아래 그림은 this_cpu_cmpxchg_double() 함수가 처리되는 과정을 보여준다.
__pcpu_double_call_return_bool()
include/linux/percpu-defs.h
/* * Special handling for cmpxchg_double. cmpxchg_double is passed two * percpu variables. The first has to be aligned to a double word * boundary and the second has to follow directly thereafter. * We enforce this on all architectures even if they don't support * a double cmpxchg instruction, since it's a cheap requirement, and it * avoids breaking the requirement for architectures with the instruction. */ #define __pcpu_double_call_return_bool(stem, pcp1, pcp2, ...) \ ({ \ bool pdcrb_ret__; \ __verify_pcpu_ptr(&(pcp1)); \ BUILD_BUG_ON(sizeof(pcp1) != sizeof(pcp2)); \ VM_BUG_ON((unsigned long)(&(pcp1)) % (2 * sizeof(pcp1))); \ VM_BUG_ON((unsigned long)(&(pcp2)) != \ (unsigned long)(&(pcp1)) + sizeof(pcp1)); \ switch(sizeof(pcp1)) { \ case 1: pdcrb_ret__ = stem##1(pcp1, pcp2, __VA_ARGS__); break; \ case 2: pdcrb_ret__ = stem##2(pcp1, pcp2, __VA_ARGS__); break; \ case 4: pdcrb_ret__ = stem##4(pcp1, pcp2, __VA_ARGS__); break; \ case 8: pdcrb_ret__ = stem##8(pcp1, pcp2, __VA_ARGS__); break; \ default: \ __bad_size_call_parameter(); break; \ } \ pdcrb_ret__; \ })
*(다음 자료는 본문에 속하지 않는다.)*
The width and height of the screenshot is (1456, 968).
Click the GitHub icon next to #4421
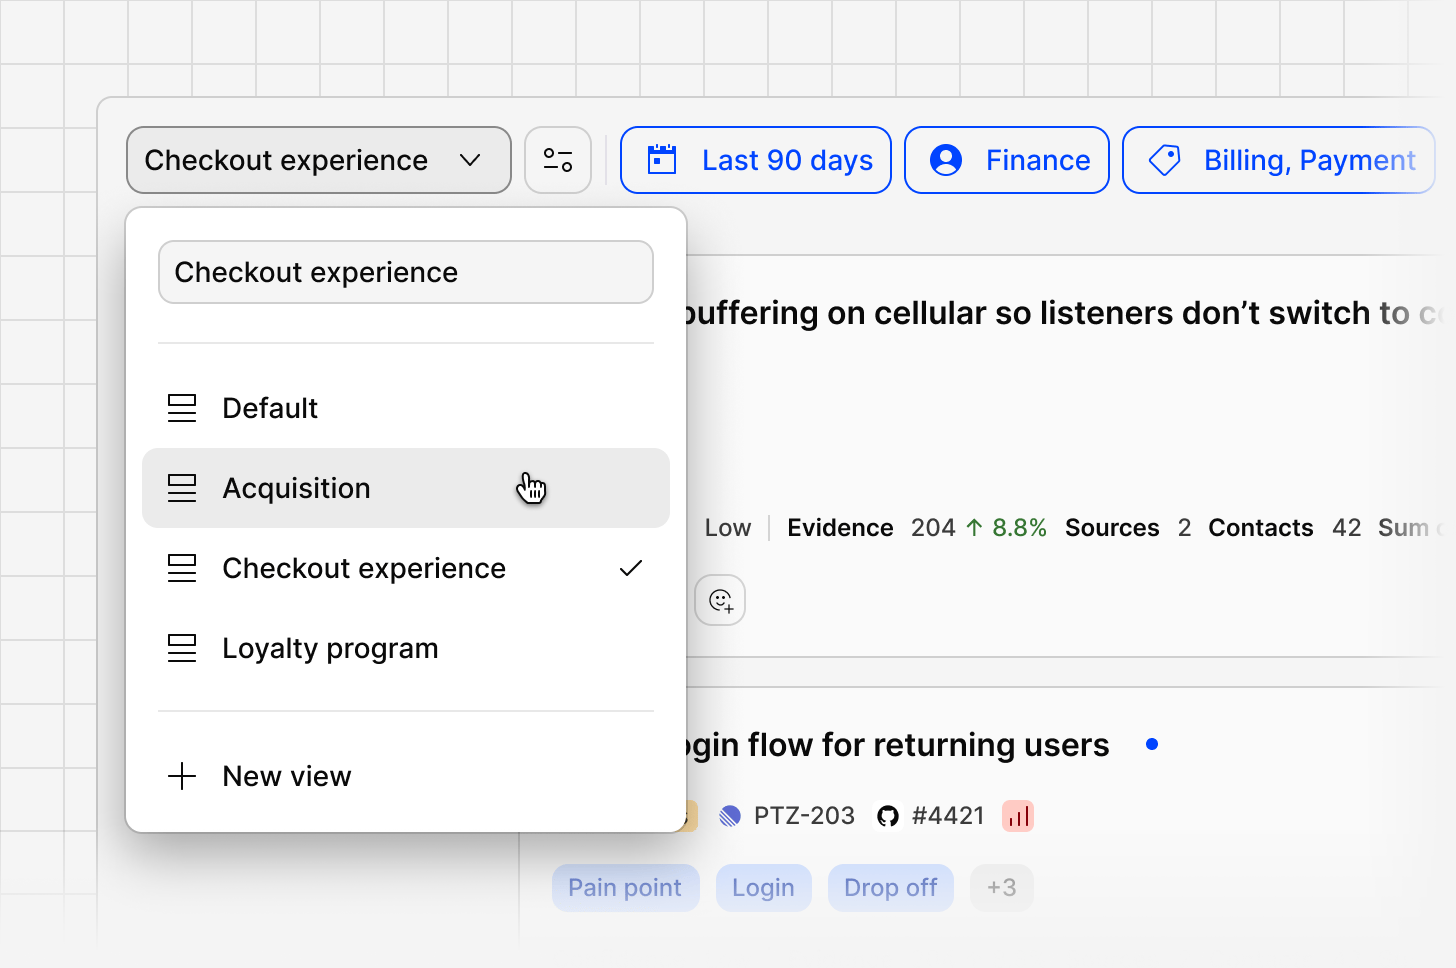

pcp(pcp1, pcp2) 값이 old 값(oval1, oval2)과 같은 경우 pcp에 new 값(nval1, nval2)을 대입한다.
- 데이터 길이에 따라 인수 stem1 ~ stem8을 호출한다.
- 예) stem=this_cpu_cmpxchg_double_
- this_cpu_cmpxchg_double_1, this_cpu_cmpxchg_double_2, this_cpu_cmpxchg_double_4, this_cpu_cmpxchg_double_8
- 예) stem=this_cpu_cmpxchg_double_
this_cpu_cmpxchg_double_1()
include/asm-generic/percpu.h
#ifndef this_cpu_cmpxchg_double_1 #define this_cpu_cmpxchg_double_1(pcp1, pcp2, oval1, oval2, nval1, nval2) \ this_cpu_generic_cmpxchg_double(pcp1, pcp2, oval1, oval2, nval1, nval2) #endif #ifndef this_cpu_cmpxchg_double_2 #define this_cpu_cmpxchg_double_2(pcp1, pcp2, oval1, oval2, nval1, nval2) \ this_cpu_generic_cmpxchg_double(pcp1, pcp2, oval1, oval2, nval1, nval2) #endif #ifndef this_cpu_cmpxchg_double_4 #define this_cpu_cmpxchg_double_4(pcp1, pcp2, oval1, oval2, nval1, nval2) \ this_cpu_generic_cmpxchg_double(pcp1, pcp2, oval1, oval2, nval1, nval2) #endif #ifndef this_cpu_cmpxchg_double_8 #define this_cpu_cmpxchg_double_8(pcp1, pcp2, oval1, oval2, nval1, nval2) \ this_cpu_generic_cmpxchg_double(pcp1, pcp2, oval1, oval2, nval1, nval2) #endif
pcp(pcp1, pcp2) 값이 old 값(oval1, oval2)과 같은 경우 pcp에 new 값(nval1, nval2)을 대입한다.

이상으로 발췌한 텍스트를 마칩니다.